Iding Soemita (3 April 1908 – 18 November 2001) was an Indonesian-Surinamese politician. He was the leader of the Surinamese political party Kaum Tani Persatuan Indonesia ("United Indonesian Farmers" - KTPI), that represented the Indonesian Surinamese community. He was the father of the later party chairman Willy Soemita.

== Biography ==
Soemita was born in Tasikmalaya and was a Sundanese people. At the age of seventeen, he emigrated to Suriname as an indentured labourer, where he arrived in 1925. Later he became a nurse and shopkeeper in Paramaribo.
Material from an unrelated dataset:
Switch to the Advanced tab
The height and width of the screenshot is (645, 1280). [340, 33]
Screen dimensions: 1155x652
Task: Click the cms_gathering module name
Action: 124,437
In 1946, Soemita founded the political party Persatuan Indonesia ("the Unity of Indonesia"), which in 1949 became Kaum Tani Persatuan Indonesia (later renamed to Kerukunan Tulodo Pranatan Inggil - "Party for National Unity and Solidarity"). In May 1949, at the first elections with universal suffrage in Suriname, the party won 2 parliamentary seats. As a representative of the Javanese Surinamese community, he participated several times in discussions with the Netherlands about Suriname's autonomy.

Soemita was seen as the first outspoken political leader of the Javanese community in Suriname. He made strategic use of the intermediate position that his party took in every government coalition. In 1972, he retired from politics. He passed the party leadership to his son Willy.